Work task: Report every line of the listing below in which the string "agent" appears.
______________________________
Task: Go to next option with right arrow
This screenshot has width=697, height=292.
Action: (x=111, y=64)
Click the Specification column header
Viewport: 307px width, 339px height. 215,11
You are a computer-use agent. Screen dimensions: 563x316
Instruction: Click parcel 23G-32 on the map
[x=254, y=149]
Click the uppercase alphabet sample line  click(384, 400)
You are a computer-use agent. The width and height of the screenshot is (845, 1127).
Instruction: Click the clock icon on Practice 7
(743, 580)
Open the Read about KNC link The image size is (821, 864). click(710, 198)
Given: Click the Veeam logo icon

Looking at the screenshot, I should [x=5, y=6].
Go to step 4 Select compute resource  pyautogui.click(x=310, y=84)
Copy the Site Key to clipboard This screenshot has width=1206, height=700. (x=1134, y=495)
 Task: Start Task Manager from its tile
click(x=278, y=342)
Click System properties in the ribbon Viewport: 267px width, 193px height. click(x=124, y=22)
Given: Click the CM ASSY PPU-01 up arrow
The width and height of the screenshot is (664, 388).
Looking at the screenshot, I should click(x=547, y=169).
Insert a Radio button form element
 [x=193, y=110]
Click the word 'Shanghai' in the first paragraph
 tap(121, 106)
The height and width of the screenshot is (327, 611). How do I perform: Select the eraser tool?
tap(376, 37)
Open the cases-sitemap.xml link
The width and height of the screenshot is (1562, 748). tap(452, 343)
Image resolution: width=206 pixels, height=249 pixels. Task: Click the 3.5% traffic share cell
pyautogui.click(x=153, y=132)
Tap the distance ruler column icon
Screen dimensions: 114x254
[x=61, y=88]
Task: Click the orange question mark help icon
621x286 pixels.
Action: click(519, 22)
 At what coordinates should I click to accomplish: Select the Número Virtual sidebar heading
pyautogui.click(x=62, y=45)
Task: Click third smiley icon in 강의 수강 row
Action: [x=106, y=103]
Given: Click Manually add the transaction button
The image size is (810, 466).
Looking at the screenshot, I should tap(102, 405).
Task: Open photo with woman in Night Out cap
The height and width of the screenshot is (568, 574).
______________________________
Worked solution:
You are a computer-use agent. Screen dimensions: 563x316
You are a computer-use agent. The width and height of the screenshot is (845, 1127).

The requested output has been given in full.